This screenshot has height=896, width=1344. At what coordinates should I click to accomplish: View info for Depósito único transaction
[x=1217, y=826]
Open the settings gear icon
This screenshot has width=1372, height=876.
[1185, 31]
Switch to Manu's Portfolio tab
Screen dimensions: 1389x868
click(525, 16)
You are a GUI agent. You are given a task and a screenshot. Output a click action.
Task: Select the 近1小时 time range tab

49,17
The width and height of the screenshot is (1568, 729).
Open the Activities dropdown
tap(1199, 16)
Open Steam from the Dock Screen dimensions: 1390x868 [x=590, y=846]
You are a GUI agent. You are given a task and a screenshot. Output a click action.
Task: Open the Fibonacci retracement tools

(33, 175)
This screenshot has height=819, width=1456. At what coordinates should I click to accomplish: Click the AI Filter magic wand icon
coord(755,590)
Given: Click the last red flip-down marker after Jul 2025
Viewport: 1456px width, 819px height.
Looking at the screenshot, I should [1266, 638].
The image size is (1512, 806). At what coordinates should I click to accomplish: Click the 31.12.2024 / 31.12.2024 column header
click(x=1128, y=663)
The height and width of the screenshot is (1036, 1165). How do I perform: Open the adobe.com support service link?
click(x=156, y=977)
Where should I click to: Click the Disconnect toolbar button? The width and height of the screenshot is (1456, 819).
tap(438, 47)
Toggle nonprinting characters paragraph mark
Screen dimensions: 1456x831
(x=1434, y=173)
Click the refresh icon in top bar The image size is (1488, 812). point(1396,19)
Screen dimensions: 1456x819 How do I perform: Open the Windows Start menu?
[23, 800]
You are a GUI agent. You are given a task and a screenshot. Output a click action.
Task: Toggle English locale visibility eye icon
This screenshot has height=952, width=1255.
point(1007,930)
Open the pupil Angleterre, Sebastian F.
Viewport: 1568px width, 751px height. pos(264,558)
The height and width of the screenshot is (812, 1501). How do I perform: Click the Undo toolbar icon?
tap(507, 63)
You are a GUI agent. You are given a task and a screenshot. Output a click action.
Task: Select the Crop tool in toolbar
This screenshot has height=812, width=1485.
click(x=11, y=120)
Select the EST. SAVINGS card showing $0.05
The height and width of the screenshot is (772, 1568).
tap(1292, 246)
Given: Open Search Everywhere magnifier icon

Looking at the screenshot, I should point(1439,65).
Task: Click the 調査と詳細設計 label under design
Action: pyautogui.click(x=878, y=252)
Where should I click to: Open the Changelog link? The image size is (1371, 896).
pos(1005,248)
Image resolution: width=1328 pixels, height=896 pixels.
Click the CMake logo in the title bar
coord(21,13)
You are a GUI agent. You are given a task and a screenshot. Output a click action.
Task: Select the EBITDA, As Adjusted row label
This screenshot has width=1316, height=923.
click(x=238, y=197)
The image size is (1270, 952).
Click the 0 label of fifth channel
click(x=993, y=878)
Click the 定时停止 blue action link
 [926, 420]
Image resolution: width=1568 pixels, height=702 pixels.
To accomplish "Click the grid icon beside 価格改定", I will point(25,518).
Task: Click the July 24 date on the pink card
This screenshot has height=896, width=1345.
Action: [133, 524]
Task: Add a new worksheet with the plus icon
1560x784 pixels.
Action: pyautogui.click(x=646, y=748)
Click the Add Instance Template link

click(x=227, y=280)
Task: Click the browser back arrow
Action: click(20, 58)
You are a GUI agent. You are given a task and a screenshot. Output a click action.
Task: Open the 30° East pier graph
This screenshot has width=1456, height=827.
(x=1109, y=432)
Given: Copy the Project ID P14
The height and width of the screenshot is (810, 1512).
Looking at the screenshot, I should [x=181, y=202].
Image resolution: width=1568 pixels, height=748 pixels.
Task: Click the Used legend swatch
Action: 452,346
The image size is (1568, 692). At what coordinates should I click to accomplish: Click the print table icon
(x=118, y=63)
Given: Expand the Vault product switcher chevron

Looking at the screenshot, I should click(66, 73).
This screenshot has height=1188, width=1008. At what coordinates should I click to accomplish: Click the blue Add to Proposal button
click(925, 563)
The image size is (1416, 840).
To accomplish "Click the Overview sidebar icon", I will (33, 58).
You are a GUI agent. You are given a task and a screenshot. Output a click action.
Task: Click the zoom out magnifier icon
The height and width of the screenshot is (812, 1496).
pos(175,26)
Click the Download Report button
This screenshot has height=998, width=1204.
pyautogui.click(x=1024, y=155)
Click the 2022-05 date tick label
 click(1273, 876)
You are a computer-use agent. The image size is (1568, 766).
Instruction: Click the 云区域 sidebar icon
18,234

▬▬▬▬▬▬▬▬▬▬

* [Aim of the task]:
Those lines of the records that contain the string "Toggle" should be identified and copied.

* [Solution for this problem]:
Toggle nonprinting characters paragraph mark
Task: Toggle English locale visibility eye icon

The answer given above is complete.